» **WHAT NEEDS TO BE DONE**
Gather all lines in the data that hold the string "shortcut".

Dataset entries
[Start of Attachment]

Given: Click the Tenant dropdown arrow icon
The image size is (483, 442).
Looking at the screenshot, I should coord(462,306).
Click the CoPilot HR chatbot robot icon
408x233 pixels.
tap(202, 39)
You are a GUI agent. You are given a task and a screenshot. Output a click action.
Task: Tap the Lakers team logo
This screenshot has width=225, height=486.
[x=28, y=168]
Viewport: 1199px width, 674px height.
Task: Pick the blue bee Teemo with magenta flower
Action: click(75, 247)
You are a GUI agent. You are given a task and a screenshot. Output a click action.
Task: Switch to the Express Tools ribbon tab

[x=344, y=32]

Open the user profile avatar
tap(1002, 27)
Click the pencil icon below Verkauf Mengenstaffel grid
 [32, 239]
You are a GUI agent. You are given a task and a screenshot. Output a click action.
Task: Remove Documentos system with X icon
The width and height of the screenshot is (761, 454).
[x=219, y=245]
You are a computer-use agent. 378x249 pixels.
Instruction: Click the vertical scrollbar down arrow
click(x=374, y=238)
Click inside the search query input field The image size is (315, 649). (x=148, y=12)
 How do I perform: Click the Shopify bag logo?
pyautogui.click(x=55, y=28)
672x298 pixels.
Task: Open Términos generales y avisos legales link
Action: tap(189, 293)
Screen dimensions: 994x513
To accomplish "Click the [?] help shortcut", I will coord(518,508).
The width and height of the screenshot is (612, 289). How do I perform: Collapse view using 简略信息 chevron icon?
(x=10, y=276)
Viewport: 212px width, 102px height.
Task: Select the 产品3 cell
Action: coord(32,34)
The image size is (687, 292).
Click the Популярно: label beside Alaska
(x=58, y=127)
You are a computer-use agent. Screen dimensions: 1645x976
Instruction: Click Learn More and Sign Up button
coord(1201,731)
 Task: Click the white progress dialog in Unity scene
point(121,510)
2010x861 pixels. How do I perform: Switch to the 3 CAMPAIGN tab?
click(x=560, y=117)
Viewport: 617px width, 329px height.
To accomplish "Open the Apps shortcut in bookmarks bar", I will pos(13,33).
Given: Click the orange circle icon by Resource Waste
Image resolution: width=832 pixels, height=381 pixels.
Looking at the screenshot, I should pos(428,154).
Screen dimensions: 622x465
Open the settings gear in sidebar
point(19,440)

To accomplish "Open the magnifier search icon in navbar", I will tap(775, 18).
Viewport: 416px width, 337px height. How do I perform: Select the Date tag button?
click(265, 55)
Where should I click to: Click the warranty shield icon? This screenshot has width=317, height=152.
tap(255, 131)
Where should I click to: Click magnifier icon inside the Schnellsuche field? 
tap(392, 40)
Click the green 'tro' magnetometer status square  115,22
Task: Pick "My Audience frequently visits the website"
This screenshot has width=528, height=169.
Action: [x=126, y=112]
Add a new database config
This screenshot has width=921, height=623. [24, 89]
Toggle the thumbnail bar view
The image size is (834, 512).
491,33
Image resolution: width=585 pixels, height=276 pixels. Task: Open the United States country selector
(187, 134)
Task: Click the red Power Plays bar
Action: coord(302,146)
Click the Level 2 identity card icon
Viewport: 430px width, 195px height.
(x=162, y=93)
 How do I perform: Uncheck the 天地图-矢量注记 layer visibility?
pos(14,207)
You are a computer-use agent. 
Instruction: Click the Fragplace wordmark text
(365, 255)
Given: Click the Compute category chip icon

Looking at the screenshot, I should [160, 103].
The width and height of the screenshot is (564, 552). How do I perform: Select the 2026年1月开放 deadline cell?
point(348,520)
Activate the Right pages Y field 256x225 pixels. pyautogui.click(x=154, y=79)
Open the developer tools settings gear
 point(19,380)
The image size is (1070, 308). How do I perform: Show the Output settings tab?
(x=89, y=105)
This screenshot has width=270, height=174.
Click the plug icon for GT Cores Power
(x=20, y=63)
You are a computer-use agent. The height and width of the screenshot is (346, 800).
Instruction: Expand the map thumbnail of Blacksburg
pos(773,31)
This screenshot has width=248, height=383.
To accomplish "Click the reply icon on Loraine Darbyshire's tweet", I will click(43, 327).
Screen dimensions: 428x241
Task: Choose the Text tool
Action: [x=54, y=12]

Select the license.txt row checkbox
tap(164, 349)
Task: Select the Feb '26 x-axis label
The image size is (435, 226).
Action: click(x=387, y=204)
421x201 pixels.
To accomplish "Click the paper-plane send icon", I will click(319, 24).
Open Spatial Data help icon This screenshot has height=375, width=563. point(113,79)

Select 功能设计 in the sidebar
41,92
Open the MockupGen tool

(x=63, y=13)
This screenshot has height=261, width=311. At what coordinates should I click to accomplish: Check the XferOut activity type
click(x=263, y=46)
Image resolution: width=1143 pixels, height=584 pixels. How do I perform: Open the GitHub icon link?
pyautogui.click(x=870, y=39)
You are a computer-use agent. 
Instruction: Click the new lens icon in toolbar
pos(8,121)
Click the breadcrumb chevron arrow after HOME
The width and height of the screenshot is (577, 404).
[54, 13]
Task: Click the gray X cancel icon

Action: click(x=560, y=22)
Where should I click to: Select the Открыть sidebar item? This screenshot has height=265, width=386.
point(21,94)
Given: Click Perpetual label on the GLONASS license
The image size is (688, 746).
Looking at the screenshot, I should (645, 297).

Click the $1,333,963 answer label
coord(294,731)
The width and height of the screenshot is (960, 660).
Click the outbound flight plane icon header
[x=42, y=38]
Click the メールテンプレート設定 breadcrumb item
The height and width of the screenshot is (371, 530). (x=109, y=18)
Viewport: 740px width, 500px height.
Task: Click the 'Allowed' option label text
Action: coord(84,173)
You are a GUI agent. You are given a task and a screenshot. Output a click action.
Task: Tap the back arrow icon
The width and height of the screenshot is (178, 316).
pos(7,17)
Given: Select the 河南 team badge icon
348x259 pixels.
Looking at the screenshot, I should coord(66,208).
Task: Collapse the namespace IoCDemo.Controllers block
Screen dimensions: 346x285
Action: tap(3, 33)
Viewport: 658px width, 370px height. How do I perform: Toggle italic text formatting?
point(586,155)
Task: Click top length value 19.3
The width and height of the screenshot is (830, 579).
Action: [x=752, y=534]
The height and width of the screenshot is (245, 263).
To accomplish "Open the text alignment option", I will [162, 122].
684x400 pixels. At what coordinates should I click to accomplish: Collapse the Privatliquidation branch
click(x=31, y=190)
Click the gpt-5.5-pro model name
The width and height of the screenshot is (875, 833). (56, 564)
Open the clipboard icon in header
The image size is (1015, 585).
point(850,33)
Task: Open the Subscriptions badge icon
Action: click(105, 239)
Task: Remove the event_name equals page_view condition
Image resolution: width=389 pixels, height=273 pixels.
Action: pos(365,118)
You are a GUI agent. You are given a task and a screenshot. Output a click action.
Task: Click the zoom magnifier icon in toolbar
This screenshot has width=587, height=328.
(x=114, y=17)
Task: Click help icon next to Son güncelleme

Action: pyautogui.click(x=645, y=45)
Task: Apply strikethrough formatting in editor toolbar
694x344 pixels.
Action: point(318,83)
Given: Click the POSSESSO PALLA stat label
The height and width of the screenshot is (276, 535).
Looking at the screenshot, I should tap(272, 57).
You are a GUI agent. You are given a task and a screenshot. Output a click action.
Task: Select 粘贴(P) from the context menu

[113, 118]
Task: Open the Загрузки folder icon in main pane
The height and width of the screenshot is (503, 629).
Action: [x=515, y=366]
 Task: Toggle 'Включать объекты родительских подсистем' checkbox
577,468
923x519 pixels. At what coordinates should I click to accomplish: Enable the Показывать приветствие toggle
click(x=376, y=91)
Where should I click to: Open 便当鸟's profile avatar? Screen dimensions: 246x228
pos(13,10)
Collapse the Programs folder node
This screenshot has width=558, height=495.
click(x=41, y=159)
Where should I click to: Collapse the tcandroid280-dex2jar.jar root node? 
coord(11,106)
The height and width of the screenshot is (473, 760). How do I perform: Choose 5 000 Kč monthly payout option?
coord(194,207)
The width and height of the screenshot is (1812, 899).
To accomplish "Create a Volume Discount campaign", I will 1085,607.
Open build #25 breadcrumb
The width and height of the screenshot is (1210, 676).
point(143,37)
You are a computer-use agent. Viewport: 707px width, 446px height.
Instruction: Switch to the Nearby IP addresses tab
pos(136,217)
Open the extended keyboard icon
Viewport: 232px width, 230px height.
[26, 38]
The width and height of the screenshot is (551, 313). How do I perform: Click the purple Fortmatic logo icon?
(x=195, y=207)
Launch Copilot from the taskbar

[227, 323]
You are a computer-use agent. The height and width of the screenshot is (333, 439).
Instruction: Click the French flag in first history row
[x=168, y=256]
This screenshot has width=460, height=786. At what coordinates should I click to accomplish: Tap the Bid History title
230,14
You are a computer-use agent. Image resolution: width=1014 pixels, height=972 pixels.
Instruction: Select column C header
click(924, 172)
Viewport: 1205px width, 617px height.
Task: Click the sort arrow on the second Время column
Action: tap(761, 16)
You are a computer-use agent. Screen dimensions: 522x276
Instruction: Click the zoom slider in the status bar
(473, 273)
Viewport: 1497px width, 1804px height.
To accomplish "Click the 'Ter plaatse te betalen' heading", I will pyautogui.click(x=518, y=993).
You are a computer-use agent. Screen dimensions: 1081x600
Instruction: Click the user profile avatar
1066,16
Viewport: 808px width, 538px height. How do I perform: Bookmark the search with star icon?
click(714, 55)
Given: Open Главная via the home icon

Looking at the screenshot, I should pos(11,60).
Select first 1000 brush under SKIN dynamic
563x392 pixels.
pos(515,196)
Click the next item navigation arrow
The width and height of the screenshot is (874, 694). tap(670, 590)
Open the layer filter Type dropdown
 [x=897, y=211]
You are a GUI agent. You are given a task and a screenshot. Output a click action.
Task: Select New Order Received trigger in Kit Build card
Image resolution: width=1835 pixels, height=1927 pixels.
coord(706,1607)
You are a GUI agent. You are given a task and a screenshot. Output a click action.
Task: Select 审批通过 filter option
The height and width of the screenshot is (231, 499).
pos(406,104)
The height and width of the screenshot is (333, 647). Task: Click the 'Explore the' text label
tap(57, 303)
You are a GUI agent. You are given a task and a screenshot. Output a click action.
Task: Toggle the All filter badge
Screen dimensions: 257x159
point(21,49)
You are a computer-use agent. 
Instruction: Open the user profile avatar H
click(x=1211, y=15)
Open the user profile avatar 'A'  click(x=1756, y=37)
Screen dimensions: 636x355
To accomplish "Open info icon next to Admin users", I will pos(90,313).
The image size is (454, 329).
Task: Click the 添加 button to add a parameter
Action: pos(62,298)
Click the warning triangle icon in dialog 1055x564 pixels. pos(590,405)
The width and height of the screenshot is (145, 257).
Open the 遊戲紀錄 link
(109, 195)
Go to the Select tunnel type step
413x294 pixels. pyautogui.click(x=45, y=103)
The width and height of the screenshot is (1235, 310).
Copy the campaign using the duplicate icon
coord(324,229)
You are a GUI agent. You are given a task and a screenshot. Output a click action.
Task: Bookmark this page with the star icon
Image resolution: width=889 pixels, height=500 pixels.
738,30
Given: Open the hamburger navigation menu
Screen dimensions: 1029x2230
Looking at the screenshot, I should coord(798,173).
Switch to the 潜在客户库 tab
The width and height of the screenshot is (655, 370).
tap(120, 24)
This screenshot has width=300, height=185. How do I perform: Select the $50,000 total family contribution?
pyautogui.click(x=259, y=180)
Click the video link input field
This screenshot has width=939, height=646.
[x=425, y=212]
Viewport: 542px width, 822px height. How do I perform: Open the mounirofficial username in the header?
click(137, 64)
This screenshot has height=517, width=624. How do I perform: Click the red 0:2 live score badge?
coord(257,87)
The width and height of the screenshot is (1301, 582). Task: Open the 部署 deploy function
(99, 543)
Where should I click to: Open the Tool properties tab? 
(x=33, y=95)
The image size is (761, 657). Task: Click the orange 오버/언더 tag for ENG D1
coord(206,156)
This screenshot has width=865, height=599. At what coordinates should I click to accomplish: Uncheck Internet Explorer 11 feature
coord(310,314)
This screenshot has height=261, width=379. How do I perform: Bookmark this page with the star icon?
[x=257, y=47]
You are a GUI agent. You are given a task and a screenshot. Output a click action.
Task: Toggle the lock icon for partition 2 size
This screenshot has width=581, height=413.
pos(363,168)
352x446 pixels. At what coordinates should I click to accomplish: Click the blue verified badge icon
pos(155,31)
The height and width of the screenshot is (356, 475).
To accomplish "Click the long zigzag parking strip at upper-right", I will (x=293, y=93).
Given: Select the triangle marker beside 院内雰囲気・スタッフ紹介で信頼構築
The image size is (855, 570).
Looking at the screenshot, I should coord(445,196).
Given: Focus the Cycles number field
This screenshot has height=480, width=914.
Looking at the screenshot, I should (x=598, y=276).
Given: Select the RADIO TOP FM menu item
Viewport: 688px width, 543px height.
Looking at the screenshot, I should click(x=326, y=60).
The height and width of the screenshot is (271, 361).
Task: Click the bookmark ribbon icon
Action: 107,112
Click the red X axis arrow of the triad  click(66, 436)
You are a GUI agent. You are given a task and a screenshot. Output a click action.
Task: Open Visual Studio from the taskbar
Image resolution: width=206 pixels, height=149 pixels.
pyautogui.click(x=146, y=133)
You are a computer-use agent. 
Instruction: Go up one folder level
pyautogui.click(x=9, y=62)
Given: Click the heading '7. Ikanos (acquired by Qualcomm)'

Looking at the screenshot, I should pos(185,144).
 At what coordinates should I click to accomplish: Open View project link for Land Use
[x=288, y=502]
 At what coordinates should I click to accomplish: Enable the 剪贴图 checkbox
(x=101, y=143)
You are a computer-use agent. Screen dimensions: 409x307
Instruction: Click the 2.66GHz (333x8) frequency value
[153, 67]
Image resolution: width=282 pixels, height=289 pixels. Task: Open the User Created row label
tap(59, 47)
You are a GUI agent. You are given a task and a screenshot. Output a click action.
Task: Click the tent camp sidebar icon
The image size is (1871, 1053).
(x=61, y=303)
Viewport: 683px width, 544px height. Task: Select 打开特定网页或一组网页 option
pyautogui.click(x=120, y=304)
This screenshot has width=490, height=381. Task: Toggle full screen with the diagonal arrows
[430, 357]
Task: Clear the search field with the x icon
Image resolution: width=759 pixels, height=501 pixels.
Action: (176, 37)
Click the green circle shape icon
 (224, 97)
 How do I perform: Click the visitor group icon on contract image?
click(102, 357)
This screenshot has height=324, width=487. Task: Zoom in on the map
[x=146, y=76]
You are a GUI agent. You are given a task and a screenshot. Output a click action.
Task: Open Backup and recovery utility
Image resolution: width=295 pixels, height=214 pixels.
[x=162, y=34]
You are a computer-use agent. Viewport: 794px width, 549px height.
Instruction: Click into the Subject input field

[End of Attachment]

» **ANSWER SPACE**
To accomplish "Click the [?] help shortcut", I will coord(518,508).
To accomplish "Open the Apps shortcut in bookmarks bar", I will pos(13,33).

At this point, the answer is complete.